* [BRIEF]: Return, with both end lines included, exactly what the data below holds from the line with "Viewport: 630px width, 423px height." through the line with "Where should I", though not the pictures.

═══ DATA EXCERPTS ═══

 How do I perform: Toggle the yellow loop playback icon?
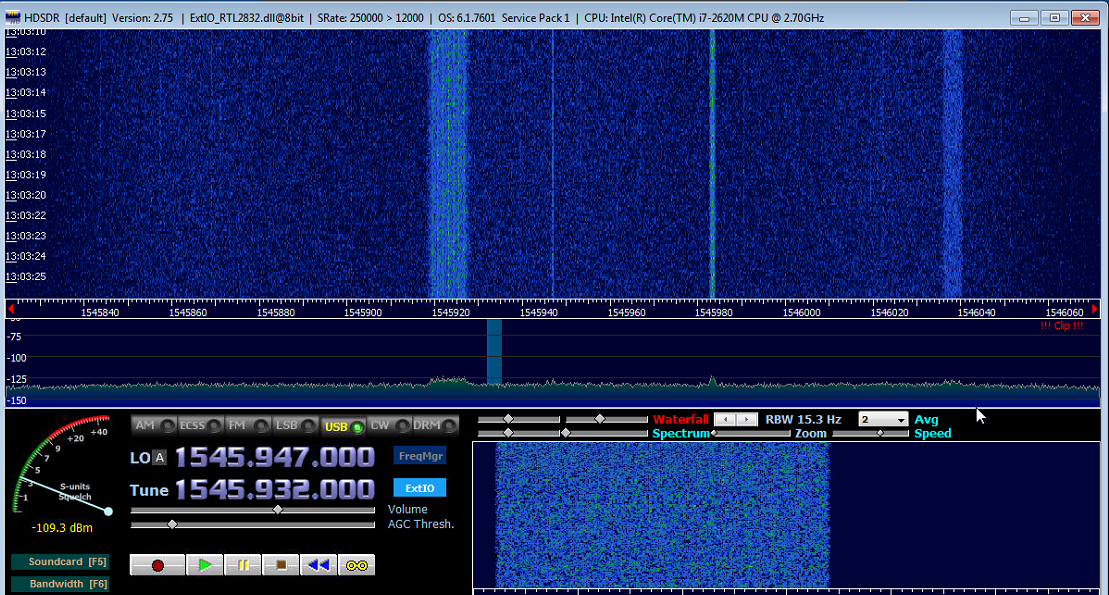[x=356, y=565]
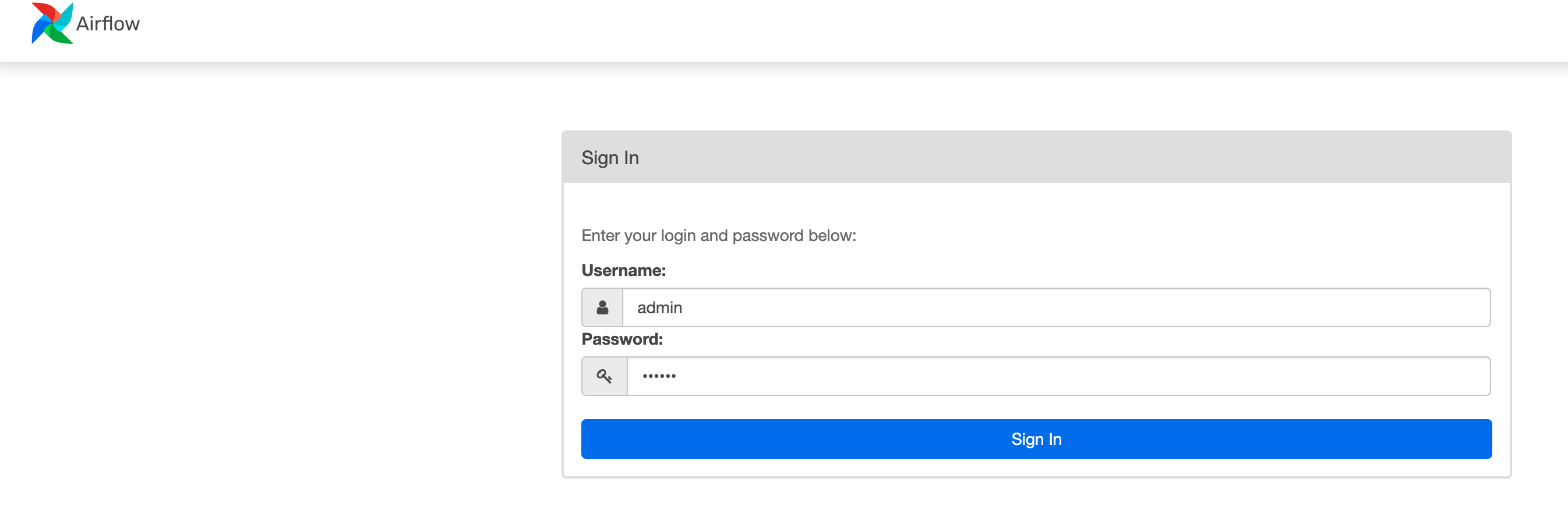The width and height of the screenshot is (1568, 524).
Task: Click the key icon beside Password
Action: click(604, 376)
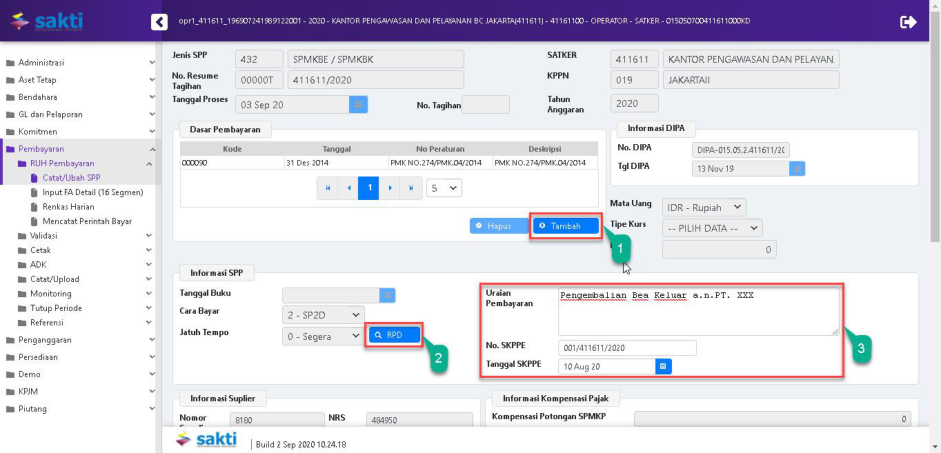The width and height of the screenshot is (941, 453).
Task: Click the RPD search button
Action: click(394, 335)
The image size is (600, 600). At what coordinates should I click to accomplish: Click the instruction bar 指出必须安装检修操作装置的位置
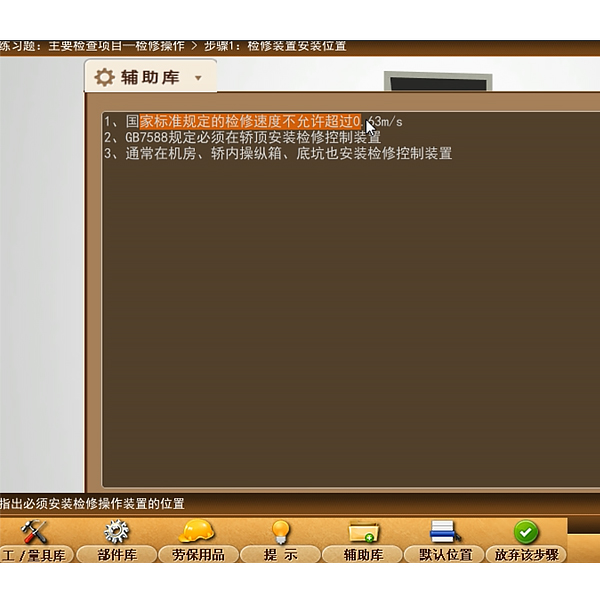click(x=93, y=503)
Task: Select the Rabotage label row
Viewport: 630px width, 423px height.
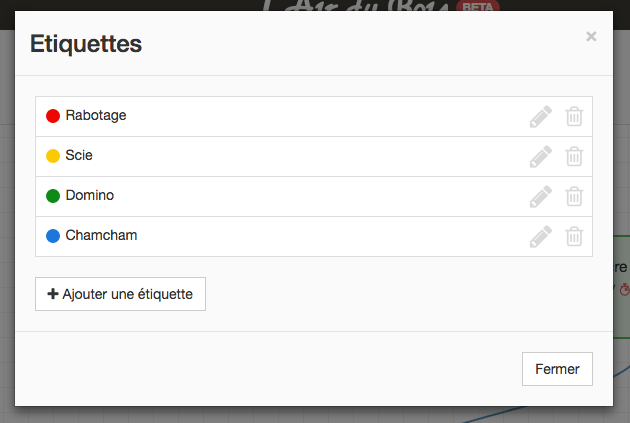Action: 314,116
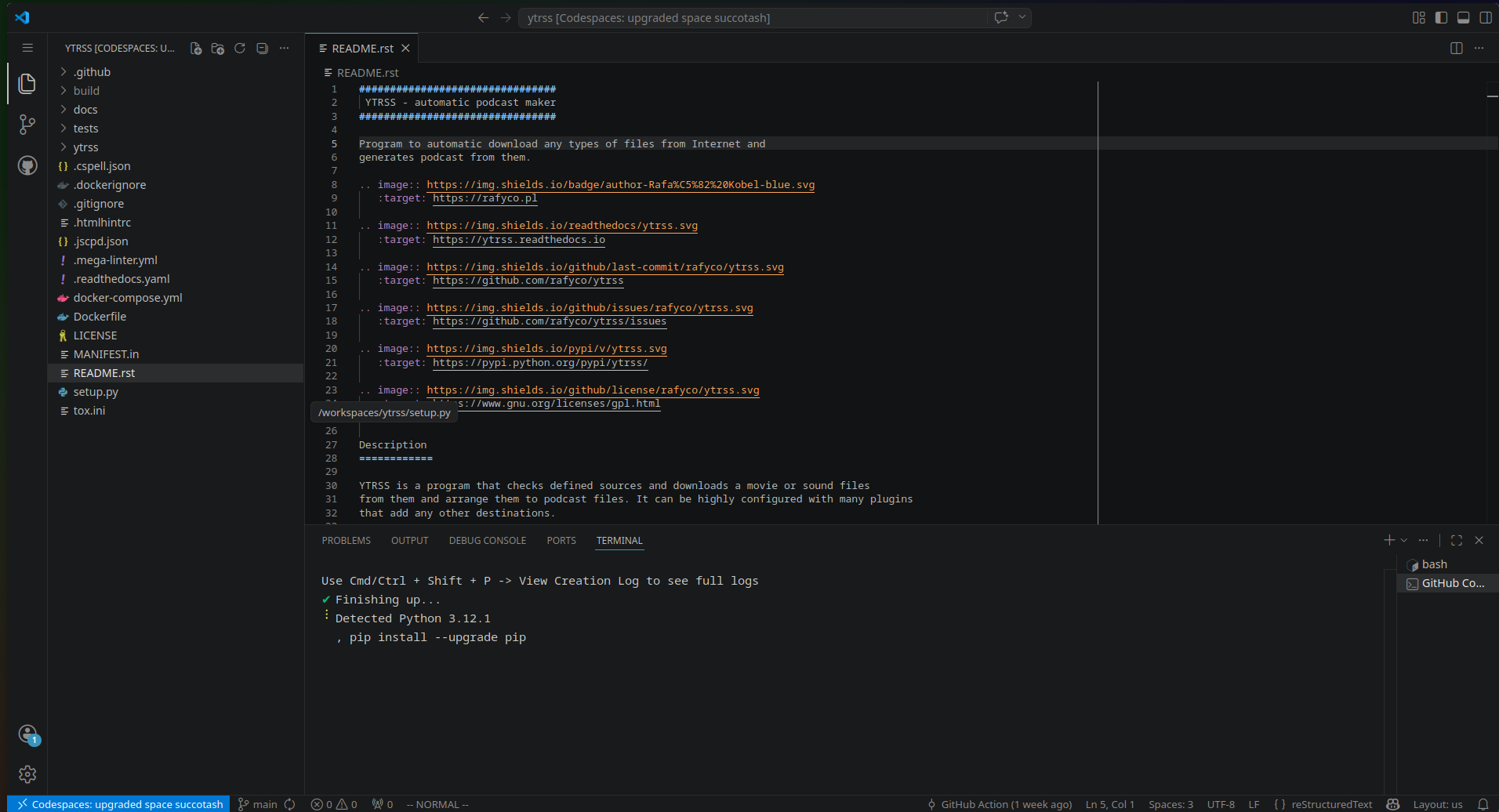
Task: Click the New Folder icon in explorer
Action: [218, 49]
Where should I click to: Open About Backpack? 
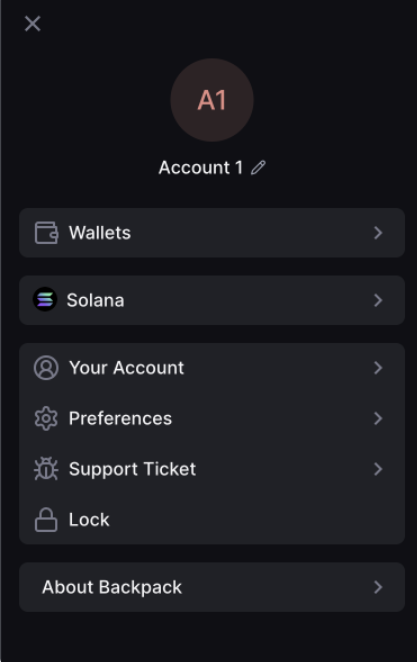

═══
═══ DATA EXCERPTS ═══

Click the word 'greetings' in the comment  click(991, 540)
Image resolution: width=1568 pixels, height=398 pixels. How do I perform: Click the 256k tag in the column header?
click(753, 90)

═══

* [EXERCISE OUTPUT]:
Viewport: 630px width, 423px height.
Action: 314,116
Task: Click the New Folder icon in explorer
Action: [218, 49]
Where should I click to: Open About Backpack? 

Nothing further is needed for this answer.